**DESCRIPTION OF THE TASK:** For each line below with the word "will", write out a copy.

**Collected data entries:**
|---|

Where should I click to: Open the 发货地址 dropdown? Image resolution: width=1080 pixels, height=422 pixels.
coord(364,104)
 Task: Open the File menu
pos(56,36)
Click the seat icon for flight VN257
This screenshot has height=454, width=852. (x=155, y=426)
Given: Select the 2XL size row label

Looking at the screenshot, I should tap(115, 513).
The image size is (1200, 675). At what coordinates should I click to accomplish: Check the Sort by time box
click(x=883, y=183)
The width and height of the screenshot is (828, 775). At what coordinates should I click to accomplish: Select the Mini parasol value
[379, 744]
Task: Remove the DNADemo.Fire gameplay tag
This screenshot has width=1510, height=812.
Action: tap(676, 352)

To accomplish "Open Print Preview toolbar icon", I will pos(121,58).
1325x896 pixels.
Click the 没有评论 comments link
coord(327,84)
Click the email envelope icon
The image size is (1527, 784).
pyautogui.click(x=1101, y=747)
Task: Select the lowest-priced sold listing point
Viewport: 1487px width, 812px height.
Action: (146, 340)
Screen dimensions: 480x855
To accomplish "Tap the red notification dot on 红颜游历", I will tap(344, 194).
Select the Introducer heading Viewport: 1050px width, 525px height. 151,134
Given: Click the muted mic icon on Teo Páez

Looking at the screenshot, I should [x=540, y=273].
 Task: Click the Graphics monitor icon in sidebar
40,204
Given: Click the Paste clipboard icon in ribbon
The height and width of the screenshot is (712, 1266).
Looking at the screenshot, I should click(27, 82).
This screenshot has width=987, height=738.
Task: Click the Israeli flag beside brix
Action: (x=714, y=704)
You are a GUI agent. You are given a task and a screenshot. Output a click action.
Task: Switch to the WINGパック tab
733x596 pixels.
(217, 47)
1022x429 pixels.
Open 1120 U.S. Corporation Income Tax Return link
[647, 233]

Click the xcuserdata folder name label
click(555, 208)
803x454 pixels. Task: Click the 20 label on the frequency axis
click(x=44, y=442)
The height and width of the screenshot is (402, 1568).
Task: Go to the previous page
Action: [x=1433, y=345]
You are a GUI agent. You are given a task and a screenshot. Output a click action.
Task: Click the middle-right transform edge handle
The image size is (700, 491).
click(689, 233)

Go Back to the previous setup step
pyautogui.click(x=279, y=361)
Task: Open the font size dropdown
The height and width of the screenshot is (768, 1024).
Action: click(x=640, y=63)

|---|

**RESPONSE BELOW:**
To accomplish "Open Print Preview toolbar icon", I will pos(121,58).
To accomplish "Tap the red notification dot on 红颜游历", I will tap(344, 194).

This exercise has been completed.